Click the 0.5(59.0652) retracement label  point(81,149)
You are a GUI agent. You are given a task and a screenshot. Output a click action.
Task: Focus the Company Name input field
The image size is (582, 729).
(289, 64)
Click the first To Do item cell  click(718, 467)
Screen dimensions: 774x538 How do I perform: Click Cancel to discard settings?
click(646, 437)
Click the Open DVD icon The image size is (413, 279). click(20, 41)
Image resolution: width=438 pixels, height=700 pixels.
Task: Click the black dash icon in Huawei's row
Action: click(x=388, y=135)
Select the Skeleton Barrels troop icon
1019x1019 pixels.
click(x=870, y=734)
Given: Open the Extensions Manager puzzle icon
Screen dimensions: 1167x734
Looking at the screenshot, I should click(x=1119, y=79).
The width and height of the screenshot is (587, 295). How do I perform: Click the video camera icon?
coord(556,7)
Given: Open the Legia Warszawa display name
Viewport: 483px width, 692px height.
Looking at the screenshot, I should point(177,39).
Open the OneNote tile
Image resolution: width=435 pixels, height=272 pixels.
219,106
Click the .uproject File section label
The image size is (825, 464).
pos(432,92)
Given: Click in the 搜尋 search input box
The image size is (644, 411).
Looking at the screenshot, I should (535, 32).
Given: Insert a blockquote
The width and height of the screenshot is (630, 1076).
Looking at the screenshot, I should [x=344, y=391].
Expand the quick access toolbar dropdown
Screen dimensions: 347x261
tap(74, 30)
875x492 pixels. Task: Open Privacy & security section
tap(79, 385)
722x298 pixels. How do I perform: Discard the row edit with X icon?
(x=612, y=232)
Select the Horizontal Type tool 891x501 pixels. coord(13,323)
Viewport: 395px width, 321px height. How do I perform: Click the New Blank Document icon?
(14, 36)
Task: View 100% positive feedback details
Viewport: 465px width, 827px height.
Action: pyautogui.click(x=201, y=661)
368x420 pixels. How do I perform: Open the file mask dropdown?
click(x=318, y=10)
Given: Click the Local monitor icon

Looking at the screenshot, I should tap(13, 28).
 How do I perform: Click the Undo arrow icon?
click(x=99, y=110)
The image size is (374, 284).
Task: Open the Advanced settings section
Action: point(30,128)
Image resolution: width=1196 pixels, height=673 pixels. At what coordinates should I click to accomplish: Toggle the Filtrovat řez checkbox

-=-=-

- [WHAT YOU ARE ASKED TO DO]: Although the records may continue, retype only the lines from the first one through the one containing "Given: Insert a blockquote", exactly as they appear.

- [YOUR SOLUTION]:
Click the 0.5(59.0652) retracement label  point(81,149)
You are a GUI agent. You are given a task and a screenshot. Output a click action.
Task: Focus the Company Name input field
The image size is (582, 729).
(289, 64)
Click the first To Do item cell  click(718, 467)
Screen dimensions: 774x538 How do I perform: Click Cancel to discard settings?
click(646, 437)
Click the Open DVD icon The image size is (413, 279). click(20, 41)
Image resolution: width=438 pixels, height=700 pixels.
Task: Click the black dash icon in Huawei's row
Action: click(x=388, y=135)
Select the Skeleton Barrels troop icon
1019x1019 pixels.
click(x=870, y=734)
Given: Open the Extensions Manager puzzle icon
Screen dimensions: 1167x734
Looking at the screenshot, I should click(x=1119, y=79).
The width and height of the screenshot is (587, 295). How do I perform: Click the video camera icon?
coord(556,7)
Given: Open the Legia Warszawa display name
Viewport: 483px width, 692px height.
Looking at the screenshot, I should point(177,39).
Open the OneNote tile
Image resolution: width=435 pixels, height=272 pixels.
219,106
Click the .uproject File section label
The image size is (825, 464).
pos(432,92)
Given: Click in the 搜尋 search input box
The image size is (644, 411).
Looking at the screenshot, I should (535, 32).
Given: Insert a blockquote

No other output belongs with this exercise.